Mais mon cynisme a trouvé un autre point d’accroche.
C’était […] un tout petit virus qui s’appelle le sida. Et la communauté religieuse a raté ça en grande partie. Ceux qui ne l’ont pas raté pouvaient seulement y voir une rétribution divine pour un mauvais comportement. Même pour les enfants… même [si ] le groupe de personnes infectées par le VIH qui augmentait le plus rapidement était celui de femmes mariées et fidèles.
Aha, les revoilà ! Je me suis dit que l’attitude de jugement était de retour !
Mais en vérité, je me trompais encore. L’Église était lente, mais l’Église s’est activée par rapport à cette lèpre de notre temps.
L’amour était en marche.
La compassion était en marche.
Dieu était en marche. […]
Mais voilà la mauvaise nouvelle.
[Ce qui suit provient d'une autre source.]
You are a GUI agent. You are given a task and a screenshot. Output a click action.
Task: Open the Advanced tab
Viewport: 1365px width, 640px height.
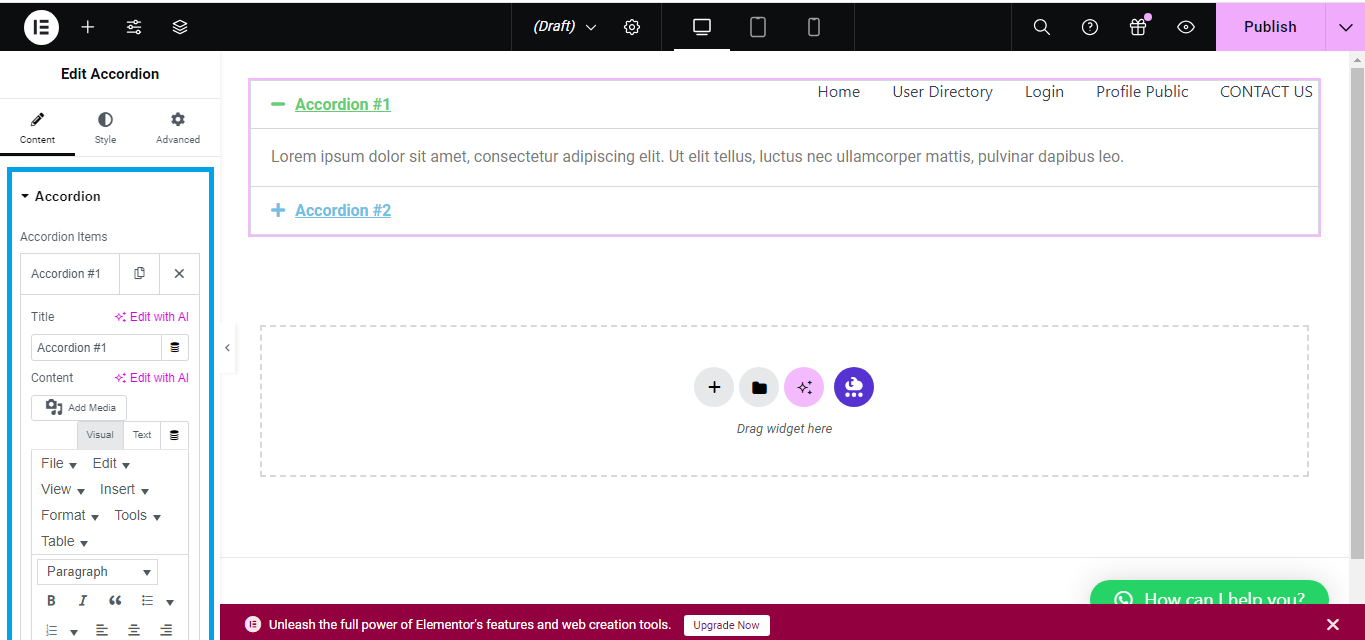pyautogui.click(x=178, y=128)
De la charité à la justice, la bonne nouvelle est encore à venir. Il y a beaucoup plus à faire. Il y a un gouffre gigantesque entre l’importance de l’urgence et l’importance de la réponse.
En finalement, ce n’est pas une question de charité n’est-ce pas ? C’est une question de justice.
Je répète : ce n’est pas une question de charité, c’est une question de justice.
Et c’est là le problème.
Parce que vous êtes bons pour la charité. Les Américains, comme les Irlandais, sont bons pour ça. Nous aimons donner et nous donnons beaucoup, même ceux qui ne peuvent pas se le permettre.
Mais la justice est une norme supérieure. L’Afrique ridiculise notre idée de justice ; elle rigole de notre idée d’égalité. Elle se moque de notre piété, elle doute de notre souci pour elle, elle remet en cause notre engagement.
6500 Africains meurent encore tous les jours de maladies que l’on peut éviter et traiter, par manque de ces médicaments que nous pouvons acheter dans n’importe quelle pharmacie. Ce n’est pas une question de charité, c’est une question de justice et d’égalité.
Parce qu’il n’est pas possible que nous regardions ce qui se passe en Afrique et que nous concluions – si nous sommes honnêtes – qu’au fond de nous de nous acceptons vraiment que les Africains sont nos égaux. Où que ce soit ailleurs dans le monde, nous n’accepterions pas cela. Regardez ce qui s’est passé en Asie du Sud Est avec le tsunami. 150 000 vies perdues à cause de « Mère nature », une expression inappropriée s’il en est. En Afrique, il y a 150 000 morts par mois. Un tsunami par mois. Et c’est une catastrophe complètement évitable.
C’est « embêtant », mais la justice et l’égalité vont ensemble. […]
Il y a déjà quelques années, j’ai rencontré un homme sage qui a changé ma vie. Je cherchais toujours la bénédiction du Seigneur de toutes sortes de manières, grandes et petites. Je disais, tu sais j’ai une nouvelle chanson, bénis-la. J’ai une famille, s’il te plaît bénis-la. J’ai cette idée folle…
Et cet homme sage a dit : stop.
Il a dit : arrête de demander à Dieu de bénir ce que tu fais.
Implique toi dans ce que Dieu fait – parce que c’est déjà béni.
Eh bien, comme je l’ai dit, Dieu est avec le pauvre. Voilà ce que je crois que Dieu fait.